「西郷隆盛という人を『演じるのではなく、生きたい』と思っていました」鈴木亮平(西郷隆盛)【「西郷どん」インタビュー】

2018年12月16日 / 21:10

-波乱の生涯を歩む西郷隆盛のそばには、常に西郷家がありました。西郷家に対する思いをお聞かせください。

 「家族がいてこそ人間だ」と、改めて思いました。どんなに大変なときでも家には帰るわけですが、家族の前でそのつらさを見せるわけにもいかない。とはいえ、そこにいるだけで癒やされるものがあります。僕も、翌週に戦争のシーンを撮らなければいけないとき、西郷家のシーンがあるとリラックスして「これがずっと続けばいいのに…」という気持ちになりました。それはすごくリアルな感覚でした。そんなふうにいろいろな面を描いてくれたおかげで、「自分が西郷吉之助、西郷隆盛という人間なんだ」と信じ込むことができました。家族をきちんと描いた「西郷どん」という大河ドラマに主演として巡り合えたことは、本当に良かったです。

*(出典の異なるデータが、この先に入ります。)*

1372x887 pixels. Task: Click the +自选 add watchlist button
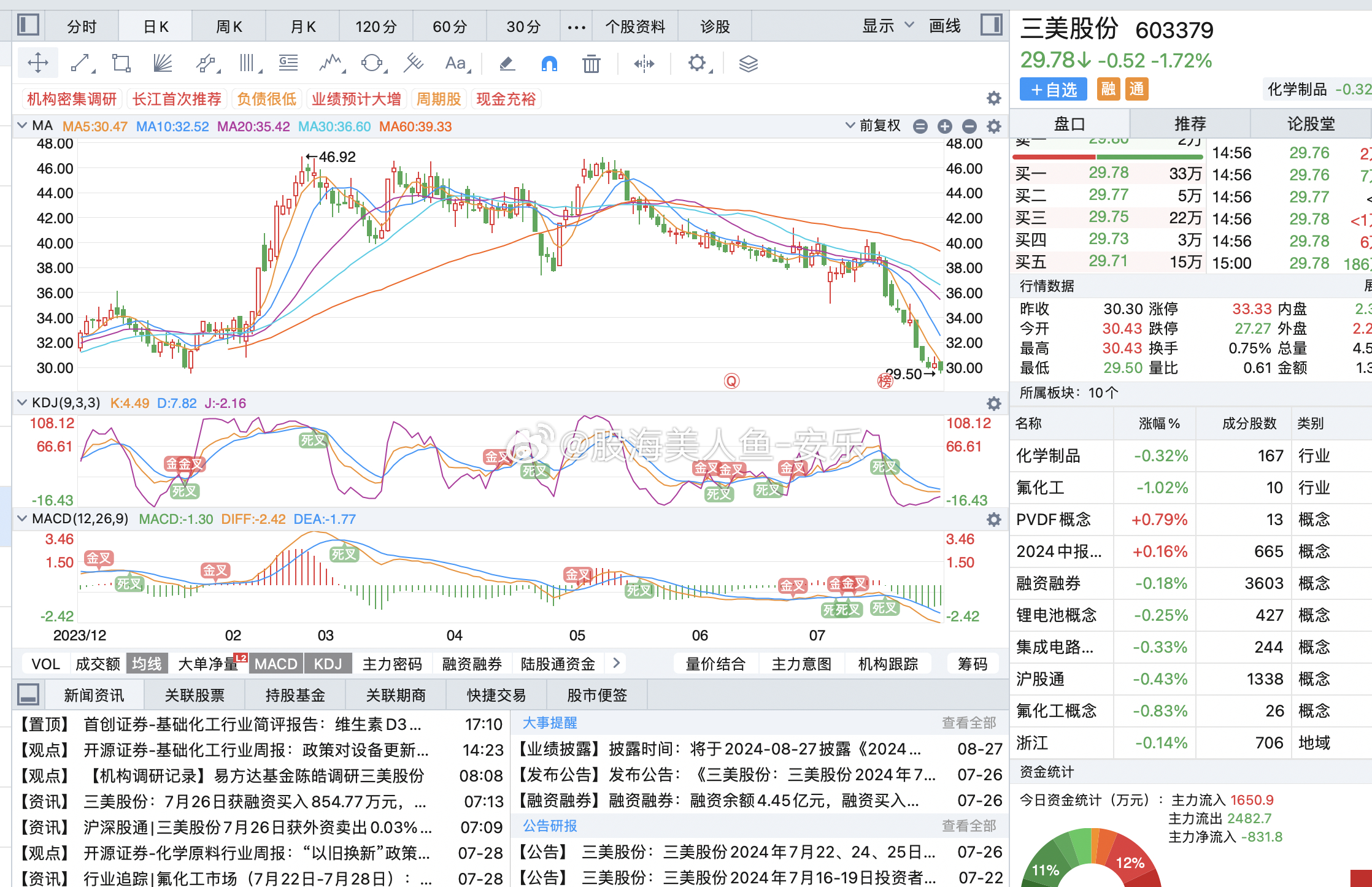point(1053,90)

-1年にわたるドラマの中で、鈴木さんと西郷さんが重なって見える瞬間が何度もありました。もし、鈴木さんがあの時代に生きていたら、西郷さんのような人生を送れたでしょうか。

 いや、無理でしょう(笑)。かなりまれな人ですし、相当な覚悟と忍耐と精神力がないとあんな人生は送れません。ただ、受けてきた教育や世の中の価値観が現代とはまるで違うので、もし自分があの当時の薩摩の郷中教育を受けていたら、どうだったかは興味があります。でもやっぱり、僕があの時代にいたら、西郷さんのような人に付いていくでしょうね(笑)。

-大河の主役を1年務めて、ご自身の変化や成長を感じたことは?

 大河ドラマがすごいのは、本当にその人の人生を生きているような錯覚を信じこませてくれること。35歳の僕が、あれほどの人物の49歳までの人生を疑似体験させてもらったことで、演技以外の部分で人間としての大きさを高めてもらった気がしています。

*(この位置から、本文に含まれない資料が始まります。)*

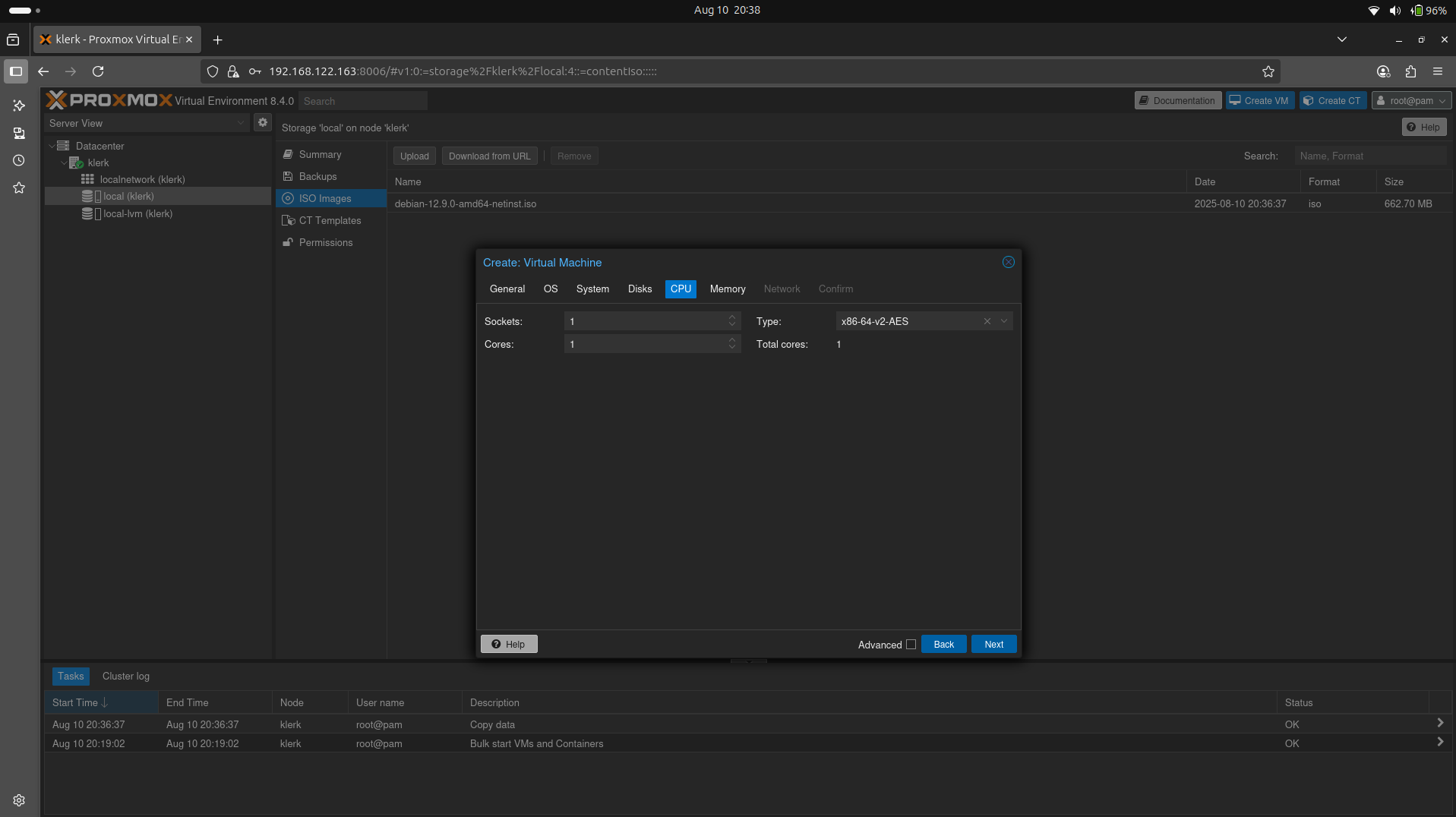
Task: Open CT Templates via its document icon
Action: pos(289,220)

-この作品に出演された渡辺謙さんや西田敏行さんは、大河ドラマの主演を複数回務めています。鈴木さんも再び主演を務める意欲は?

 今回、大河ドラマが役者にとってどれほど素晴らしいものであるか実感しました。僕も違う場所で経験を重ね、成長してからまた戻ってきたいと思っています。もしご縁があれば、「麒麟がくる」(2020年の大河ドラマ)の次ぐらいでも大丈夫です(笑)。